This invention relates generally to fast food service techniques, and more particularly to a technique wherein a meal is first cooked, then refrigerated and stored and subsequently reheated without degrading the basic texture, flavor and nutritional qualities of the meal.
The inflated cost of conventional restaurant service and the tendency of many Americans to eat on the run has brought about major changes in American eating habits. Thus, the typical American tourist with a family to feed can illafford to stop at a three-star road-side restaurant, for such restaurants are effectively reserved for those whose means are well above average and who can spare the time to have a meal freshly prepared, cooked and served by a waiter who must be tipped.
To meet the growing need for quickly-prepared, low-cost meals, fast-food operations have been developed in which the food to be served is deep freezed and stored, and when an order is placed for a particular item on the menu, the selected item is withdrawn from the freezer and cooked. In some cases, the frozen meal is pre-cooked so that it is only necessary to thaw and reheat the meal.

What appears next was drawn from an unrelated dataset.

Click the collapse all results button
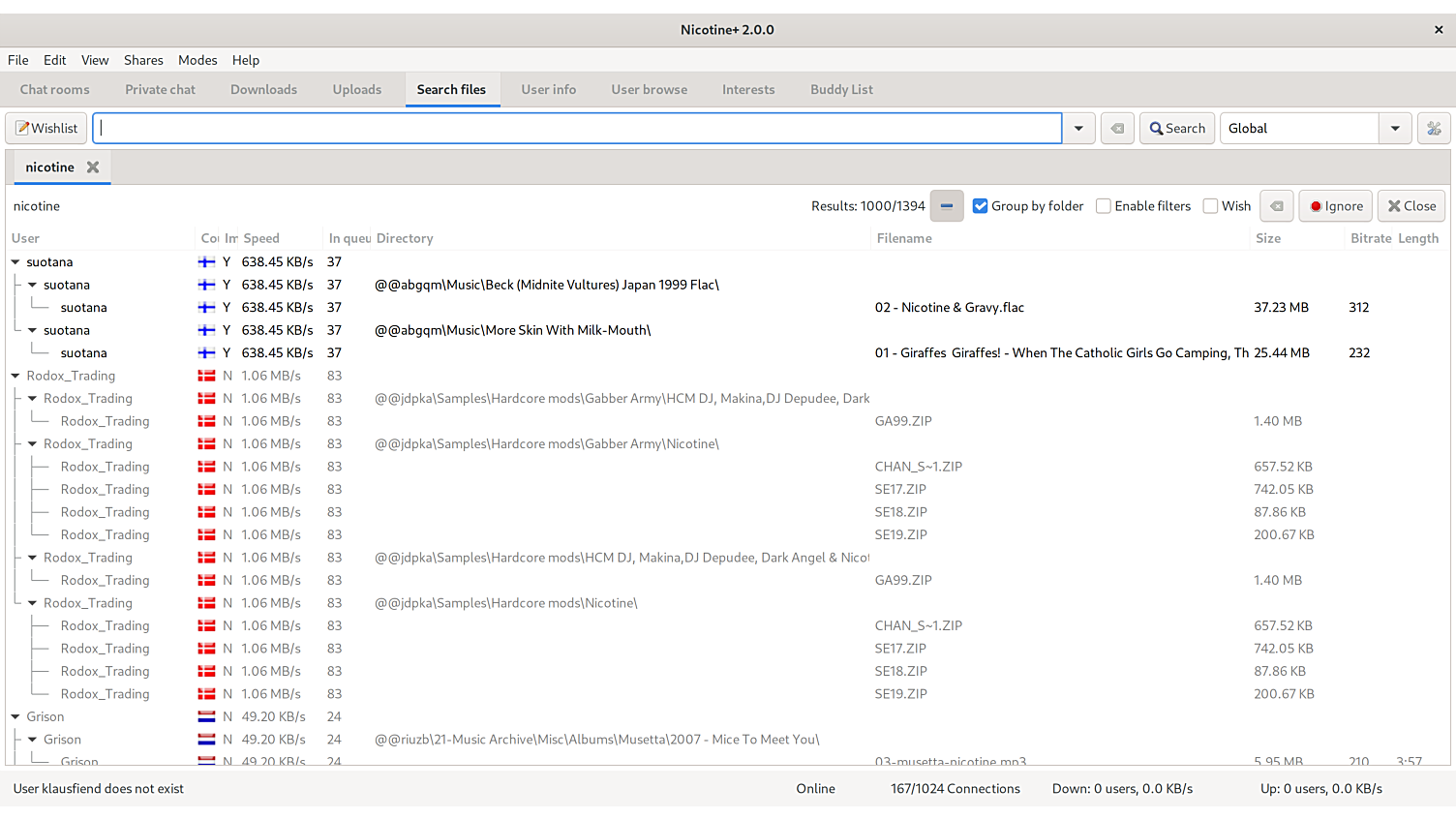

Though fast food techniques of the type heretofore known make possible relatively inexpensive meals and expedite service, the meals provided thereby are often unappetizing. The reason for this is that while freezing is effective in preserving food and in minimizing contamination, it often does so at the expense of the quality and flavor of the product. In the course of freezing, the moisture content of the food is converted into ice crystals which act destructively, for they rupture the internal structure of the food. As a consequence, frozen food has a characteristically tasteless and mushy quality.
Moreover, in reheating a pre-cooked frozen meal, it is difficult when going from the frozen state to an adequately heated condition to avoid a situation in which the core of the product is still cold even though the outer layer is quite hot. And when one seeks to ensure that the body of the food is hot throughout, there is a tendency to overheat the meal and thereby re-cook it, with a resultant loss of nutritional value and flavor.
Another factor which militates against the success of self-service fast food techniques is that the heated food is necessarily stored in a closed heat chamber which must be opened to obtain access to the product. In a mass feeding operation in which a large number of heated meals must be stored in readiness for withdrawal by customers, this involves a complicated multi-compartment structure, each with a separate door that must be opened to remove the meal and then closed.